### Work to complete
1/ According to the passage on standards-based assessment, what does SBA link evidence of student learning to instead of events?
2/ Carry on the passage about standards-based assessment, picking up right after its final sentence.

For several years, standards-based assessment (SBA) has been the focus of much of my work with Surrey teachers. Simply put, SBA connects evidence of student learning with learning standards (e.g., “use ratios and rates to make comparisons between quantities”) rather than events (“Quiz 2.3”). The change from gathering points to gathering data represents a paradigm shift.

In this traditional system, experience has trained students to play the game of school. Schools dangle the carrot (the academic grade) in front of their faces and encourage students to chase it. With these practices, schools have created a culture of compliance. Becoming standards based is about changing to a culture of learning. “Complete this assignment to get these points” changes to “Complete this assignment to improve your learning.” […] Educators have trained learners to focus on the academic grade; they can coach them out of this assumption.

### Information provided
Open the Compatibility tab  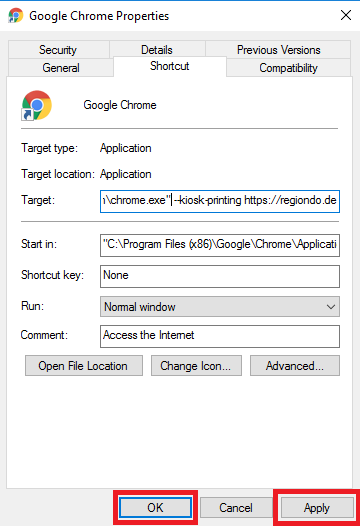pyautogui.click(x=289, y=68)
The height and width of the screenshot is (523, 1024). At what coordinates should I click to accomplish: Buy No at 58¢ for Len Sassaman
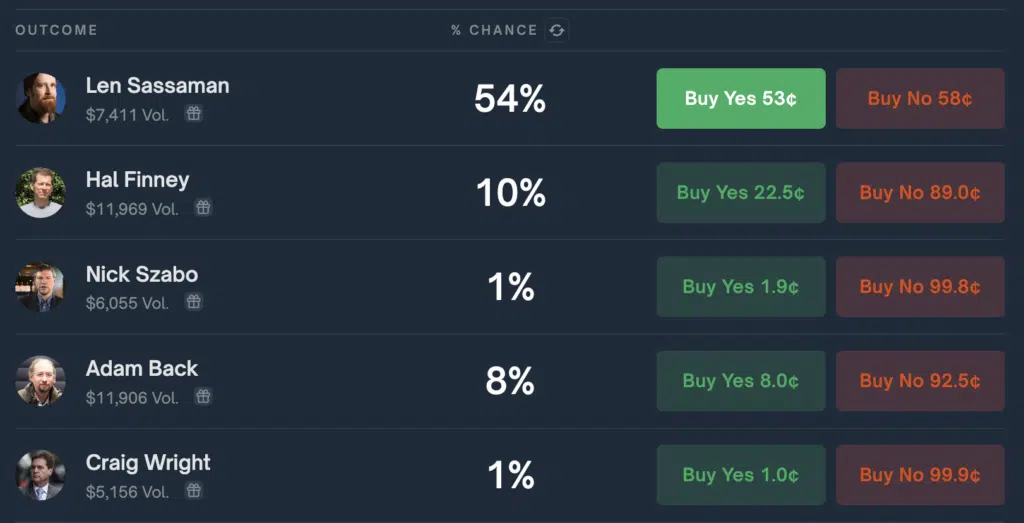pos(920,99)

### The replies
1/ Learning standards.

2/
Schimmer et al., 2018, p. 12

In this series, I’ll describe four practices of a standards-based approach:

  1. Writing Learning Standards
  2. Constructing Proficiency Scales
  3. Designing Assessment Items
  4. Determining Grades

Writing Learning Standards

In BC, content learning standards describe what students know and curricular competency learning standards describe what students can do. Describe is generous–more like list. In any mathematical experience a student might “bump into” both content and competency learning standards. Consider Nat Banting’s Quadratic Functions Menu Math task:

Think about the following ten “design specifications” of quadratic functions:

A.Two negative x-interceptsB.Vertex in quadrant II
C.Never enters quadrant IIID.Vertex on the y-axis
E.Positive y-interceptF.No x-intercepts
G.Never enters quadrant IH.Has a minimum value
I.Horizontally stretchedJ.Line of symmetry enters quadrant IV

You could build ten different quadratic functions to satisfy these ten different constraints.

Instead, build a set of as few quadratic functions as possible to satisfy each constraint at least once. Write your functions in the form y = a(x − p)2 + q.

Which constraints pair nicely? Which constraints cannot be paired?

Is it possible to satisfy all ten constraints using four, three, or two functions?

Describe how and why you built each function. Be sure to identify which functions satisfy which constraints.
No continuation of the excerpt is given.